LANDOVER, Md. (PAI) — Union leaders in Maryland and nationally blasted GOP Gov. Robert Ehrlich for vetoing a health care bill that targeted Wal-Mart’s bad benefits.

And, to insult to injury, Ehrlich — who raised thousands of dollars for his last campaign from the anti-worker retail giant — stood side by side with a top Wal-Mart official at the veto site May 19. A day later, Ehrlich vetoed another bill that would have raised Maryland’s minimum wage.

State Senate President Mike Miller (D) later predicted the Democratic-run General Assembly would override both Ehrlich vetoes when it reconvenes in January.

The Fair Share Health Care Fund bill required any company operating in the Free State that had more than 10,000 workers to spend at least 8 percent of its payroll on health care insurance for its workers, or contribute the difference between 8 percent and what it spends to the state’s fund that pays for Medicaid, the joint federal-state health care program for the poor.

The measure was popularly known as “The Wal-Mart bill” because of all enterprises that employ at least 10,000 people in Maryland — including Johns Hopkins University, aerospace giant Lockheed Martin and Giant Food — only Wal-Mart flunked.

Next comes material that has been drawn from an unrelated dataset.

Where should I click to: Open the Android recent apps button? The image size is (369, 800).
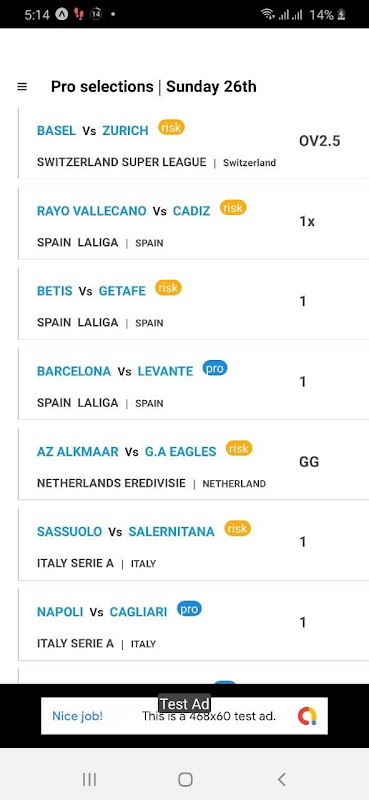tap(89, 779)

Studies show it spends 2 percent to 3 percent of its Maryland payroll on health care.

Its low health care spending in Maryland tracks company policy of expensive health care, low wages and attempts to kill other retailers through its alleged low prices.

The minority of Wal-Mart’s 1 million workers who choose to purchase its coverage often spend at least one-fifth of their pay on health insurance. The rest of Wal-Mart’s employees rely on public — taxpayer-paid — health care. Ehrlich chose the site of a planned Wal-Mart distribution center for his veto rite.

Jim Lowthers, president of UFCW Local 400, which represents workers at Giant, called the veto “despicable.” European-owned Giant said it lobbied for the health care bill “to level the playing field.”

Lowthers noted Ehrlich’s administration contributed $500,000 to improve infrastructure to ease access to the distribution center, and that Maryland is paying almost half of the cost to buy the 178-acre site.

“In addition, the company is being handed $5.7 million in tax credits,” Lowthers said. He said Maryland taxpayers are going to be paying for years to come, “particularly since most of the employees, like other Wal-Mart workers, won’t be able to afford the company’s health care plan and will apply for public assistance.”